Artur Avila, 35, foi um dos escolhidos para receber a Medalha Fields, maior láurea científica que o país já recebeu

Prêmio é incentivo para comunidade acadêmica brasileira abandonar 'complexo de vira-lata', afirma pesquisador

FERNANDO TADEU MORAES DE SÃO PAULO MARCELO NINIO ENVIADO ESPECIAL A SEUL

O brasileiro Artur Avila, 35, foi um dos ganhadores, na noite desta terça-feira (12), da Medalha Fields, conhecida como o Nobel da matemática. Ele é o primeiro latino-americano a ser agraciado com a láurea, entregue pela União Internacional de Matemática.

A premiação ocorreu na abertura do 27º Congresso Internacional de Matemáticos em Seul, na Coreia do Sul.

Imagens da praia de Ipanema surgiram no telão da cerimônia de abertura para anunciar o nome de Avila. Em um vídeo que o apresentou ao público e antecedeu sua subida ao palco, ele disse que era "uma honra para o Brasil e para a França" a distinção que recebeu. "Principalmente para o Brasil, que nunca havia recebido o prêmio".

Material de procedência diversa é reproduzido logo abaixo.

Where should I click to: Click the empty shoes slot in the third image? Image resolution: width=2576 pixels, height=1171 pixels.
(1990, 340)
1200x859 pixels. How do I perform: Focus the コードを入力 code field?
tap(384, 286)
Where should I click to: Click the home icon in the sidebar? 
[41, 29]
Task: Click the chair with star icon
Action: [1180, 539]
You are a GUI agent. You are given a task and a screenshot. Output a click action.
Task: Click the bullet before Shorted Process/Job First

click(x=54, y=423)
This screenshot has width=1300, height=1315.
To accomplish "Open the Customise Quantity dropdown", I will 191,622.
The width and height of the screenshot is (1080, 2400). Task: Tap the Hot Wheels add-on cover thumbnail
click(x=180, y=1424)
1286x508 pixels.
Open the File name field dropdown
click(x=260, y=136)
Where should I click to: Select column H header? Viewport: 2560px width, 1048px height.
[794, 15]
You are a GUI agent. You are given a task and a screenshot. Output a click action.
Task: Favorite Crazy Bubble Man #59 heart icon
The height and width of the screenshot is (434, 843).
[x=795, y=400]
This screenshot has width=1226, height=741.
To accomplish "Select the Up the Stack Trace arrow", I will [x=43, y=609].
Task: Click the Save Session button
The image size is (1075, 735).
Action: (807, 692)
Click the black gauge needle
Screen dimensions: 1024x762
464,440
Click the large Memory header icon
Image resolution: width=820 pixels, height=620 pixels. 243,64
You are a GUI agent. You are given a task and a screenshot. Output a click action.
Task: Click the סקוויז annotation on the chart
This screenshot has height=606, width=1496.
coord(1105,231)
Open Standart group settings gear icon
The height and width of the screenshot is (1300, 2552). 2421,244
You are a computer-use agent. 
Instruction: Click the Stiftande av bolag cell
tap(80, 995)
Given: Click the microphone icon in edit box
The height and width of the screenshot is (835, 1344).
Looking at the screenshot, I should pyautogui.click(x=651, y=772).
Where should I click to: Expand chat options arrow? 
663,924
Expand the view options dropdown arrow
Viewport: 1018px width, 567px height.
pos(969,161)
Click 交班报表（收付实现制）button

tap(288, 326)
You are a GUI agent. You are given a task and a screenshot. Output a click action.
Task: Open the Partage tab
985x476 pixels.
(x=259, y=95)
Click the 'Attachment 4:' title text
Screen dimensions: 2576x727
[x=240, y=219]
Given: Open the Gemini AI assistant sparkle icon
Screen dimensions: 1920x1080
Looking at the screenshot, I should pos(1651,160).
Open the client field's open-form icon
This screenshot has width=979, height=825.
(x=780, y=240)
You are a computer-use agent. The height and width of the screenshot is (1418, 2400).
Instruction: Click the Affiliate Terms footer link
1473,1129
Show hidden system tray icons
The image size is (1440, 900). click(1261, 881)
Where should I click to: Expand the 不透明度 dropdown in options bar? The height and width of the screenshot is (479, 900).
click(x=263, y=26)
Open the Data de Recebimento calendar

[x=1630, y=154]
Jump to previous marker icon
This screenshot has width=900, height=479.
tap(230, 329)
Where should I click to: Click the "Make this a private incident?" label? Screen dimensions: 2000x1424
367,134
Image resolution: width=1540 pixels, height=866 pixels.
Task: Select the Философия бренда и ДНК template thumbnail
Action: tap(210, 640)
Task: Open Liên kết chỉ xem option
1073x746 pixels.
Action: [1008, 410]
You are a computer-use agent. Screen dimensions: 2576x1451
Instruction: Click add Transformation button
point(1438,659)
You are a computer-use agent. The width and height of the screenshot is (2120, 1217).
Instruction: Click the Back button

Em inglês, Avila contou no vídeo um pouco da sua história e seu trabalho, enquanto aparecia em momentos de sua rotina, caminhando na praia no Rio e saboreando uma tigela de açaí.

Nascido no Rio de Janeiro, Avila é pesquisador do Impa (Instituto Nacional de Matemática Pura e Aplicada) e do CNRS (Centro Nacional de Pesquisa Científica, órgão de pesquisa do governo francês).

Considerado um dos matemáticos mais talentosos de sua geração, o brasileiro vinha sendo citado nos últimos anos como forte candidato.

"Já havia um burburinho sobre eu ganhar a medalha", disse Avila à Folha. "Quase todo mundo que falava comigo acabava tocando no assunto. Estava ficando uma coisa até um pouco chata."

César Camacho, diretor-geral do Impa, dá a dimensão da conquista. "É o maior prêmio já recebido por um pesquisador brasileiro."

Comparada ao Nobel pela importância, a Medalha Fields distingue-se por ser entregue de quatro em quatro anos para matemáticos de até 40 anos. A cada edição, saem de duas a quatro medalhas para pesquisadores com grandes feitos na carreira. Cada vencedor recebe também o equivalente a R$ 31,3 mil.

Neste ano, também receberam o prêmio o canadense-americano Manjul Bhargava, o austríaco Martin Hairer, e a iraniana Maryam Mirzakhani, a primeira mulher a receber a distinção.

Welington de Melo, pesquisador do Impa que orientou o doutorado de Avila, conta que o matemático sempre foi discreto. "Ele assistia às aulas quieto, mas, quando fazia uma pergunta, eu tinha que levá-la para casa para pensar no fim de semana."

Avila trabalha com matemática pura. Isso quer dizer, que mesmo trabalhando em problemas com possíveis aplicações em outras áreas, esse não é o seu objetivo.

Sua primeira linha de pesquisa foi na área de sistemas dinâmicos. Esse ramo busca prever a evolução no tempo de fenômenos naturais e humanos.

Entre esses sistemas, uma classe é a dos sistemas dinâmicos caóticos. Na linguagem coloquial, caos está ligado à ideia de desordem completa, mas, na matemática, trata-se de um termo para processos sensíveis às menores perturbações, em que pequenas alterações provocam modificações dramáticas na evolução.

O exemplo clássico é do bater de asas de uma borboleta no hemisfério Sul que multiplica-se e acumula-se, influenciando a ocorrência de uma tempestade no Japão.

O primeiro grande trabalho de Avila foi feito nessa área e publicado em 2003, junto com Welington de Melo e o matemático Mikhail Lyubich, na revista "Inventiones Mathematicae".

Considerando uma ampla classe de sistemas dinâmicos, o trio demonstrou que, escolhido um sistema, ele pode ser regular (em que as trajetórias se tornam periódicas em algum momento) ou estocástico (em que as trajetórias têm comportamento caótico).

TRAJETÓRIA

Avila fez toda a sua formação no Brasil, situação rara no caso de cientistas em países em desenvolvimento que despontam precocemente.

Ele começou a frequentar o Impa aos 16 anos após ter ganho a medalha de ouro na Olimpíada Internacional de Matemática de 1995.

No ano seguinte, iniciou o mestrado no instituto. Concluiu o doutorado aos 21 anos, na mesma semana em que pegou o diploma de graduação.

"A conquista do Artur mostra como é acertada a política do Impa de permitir que alunos de qualquer idade assistam às aulas", diz Camacho.

Artur não ignora o impacto que a conquista da Medalha Fields pode ter no Brasil.

"Para o público brasileiro esse prêmio vai servir para mostrar que existe pesquisa em matemática, que ela é uma área viva. E mostra que não é só nos EUA ou na Europa que se faz pesquisa de ponta. Tira um pouco do complexo de vira-lata da comunidade científica brasileira."

Questionado sobre o que o fazia escolher um certo problema no qual trabalhar, resumiu: "Beleza, mas isso eu não sei explicar".